Premiers de cordée, premiers servis
Pas certain que cela suffise à donner l’illusion d’un budget
équilibré ne favorisant pas seulement les hauts revenus et les
entreprises. La suppression de l’impôt de solidarité sur la fortune
(ISF), remplacé par l’impôt sur la fortune immobilière (IFI), ampute le
budget de 3,2 milliards d’euros selon Bercy. Selon l’Observatoire
français des conjonctures économiques, il faudra compter 800 000
millions supplémentaires. Le prélèvement forfaitaire unique sur les
intérêts du capital, fixé à 30 %, favorise lui aussi les plus aisés. Son
coût est estimé à 4 milliards d’euros pour les finances publiques. De
son côté, le taux d’impôt sur les sociétés passe de 33 à 28 %, avant de
descendre à 25 % d’ici 2022. Quant au Crédit d’impôt pour la
compétitivité et l’emploi (CICE) il est confirmé en 2018, malgré son
coût et son inefficacité, en attendant d’être transformé en suppression de cotisations sociales en 2019.

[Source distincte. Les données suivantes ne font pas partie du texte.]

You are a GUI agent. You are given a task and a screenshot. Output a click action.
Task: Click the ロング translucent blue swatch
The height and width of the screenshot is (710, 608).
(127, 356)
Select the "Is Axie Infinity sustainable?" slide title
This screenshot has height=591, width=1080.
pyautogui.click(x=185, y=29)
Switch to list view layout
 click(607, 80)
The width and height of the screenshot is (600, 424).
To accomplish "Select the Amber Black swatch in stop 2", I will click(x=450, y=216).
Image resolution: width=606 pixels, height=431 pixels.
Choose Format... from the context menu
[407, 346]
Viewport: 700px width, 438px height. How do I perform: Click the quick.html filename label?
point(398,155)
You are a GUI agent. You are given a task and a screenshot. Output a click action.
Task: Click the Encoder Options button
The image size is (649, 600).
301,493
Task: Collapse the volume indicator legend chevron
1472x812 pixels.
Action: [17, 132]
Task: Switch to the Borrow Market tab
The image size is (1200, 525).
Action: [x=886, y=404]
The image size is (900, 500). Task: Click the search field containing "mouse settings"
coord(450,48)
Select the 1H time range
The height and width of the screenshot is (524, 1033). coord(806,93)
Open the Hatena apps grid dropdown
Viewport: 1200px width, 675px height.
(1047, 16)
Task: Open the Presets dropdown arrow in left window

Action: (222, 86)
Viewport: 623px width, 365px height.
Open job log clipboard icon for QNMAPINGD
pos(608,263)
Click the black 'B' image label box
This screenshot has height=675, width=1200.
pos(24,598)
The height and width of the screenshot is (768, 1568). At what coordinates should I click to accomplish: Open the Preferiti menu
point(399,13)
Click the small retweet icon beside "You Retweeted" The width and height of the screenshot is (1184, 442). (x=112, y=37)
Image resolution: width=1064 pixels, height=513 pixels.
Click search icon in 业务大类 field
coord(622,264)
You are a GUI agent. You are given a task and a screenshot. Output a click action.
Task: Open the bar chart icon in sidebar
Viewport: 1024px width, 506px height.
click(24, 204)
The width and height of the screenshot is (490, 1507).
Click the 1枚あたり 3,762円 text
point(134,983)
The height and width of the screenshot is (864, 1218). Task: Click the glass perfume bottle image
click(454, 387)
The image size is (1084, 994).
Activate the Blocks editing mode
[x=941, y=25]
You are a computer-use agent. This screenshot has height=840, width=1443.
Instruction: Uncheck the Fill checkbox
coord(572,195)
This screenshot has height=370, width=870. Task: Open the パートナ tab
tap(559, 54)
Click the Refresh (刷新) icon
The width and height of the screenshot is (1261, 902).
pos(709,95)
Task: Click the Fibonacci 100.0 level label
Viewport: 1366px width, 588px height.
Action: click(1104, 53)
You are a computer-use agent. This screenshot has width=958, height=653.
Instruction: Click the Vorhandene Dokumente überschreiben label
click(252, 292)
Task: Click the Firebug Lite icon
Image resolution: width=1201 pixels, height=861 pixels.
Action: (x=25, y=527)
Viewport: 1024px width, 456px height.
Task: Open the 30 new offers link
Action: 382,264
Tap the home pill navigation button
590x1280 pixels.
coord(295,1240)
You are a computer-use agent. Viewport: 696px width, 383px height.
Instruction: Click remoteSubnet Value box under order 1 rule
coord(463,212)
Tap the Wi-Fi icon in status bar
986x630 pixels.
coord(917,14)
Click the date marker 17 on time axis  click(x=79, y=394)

Pendant ce temps, l’augmentation de la CSG ponctionnera 20 milliards
d’euros pour tous les contribuables. Les quelques mesures présentées
comme étant plus favorables aux classes moyennes et aux salariés, comme
la baisse de la taxe d’habitation ou la suppression d’une partie des
cotisations sociales des salariés, ne compenseront pas le manque à
gagner. Le journal Basta
a chiffré à 53 milliards le bonus aux plus fortunées et à 18,4
milliards la perte pour l’ensemble des ménages, dans le projet de loi de
finances 2018. Un budget pour premiers de cordée.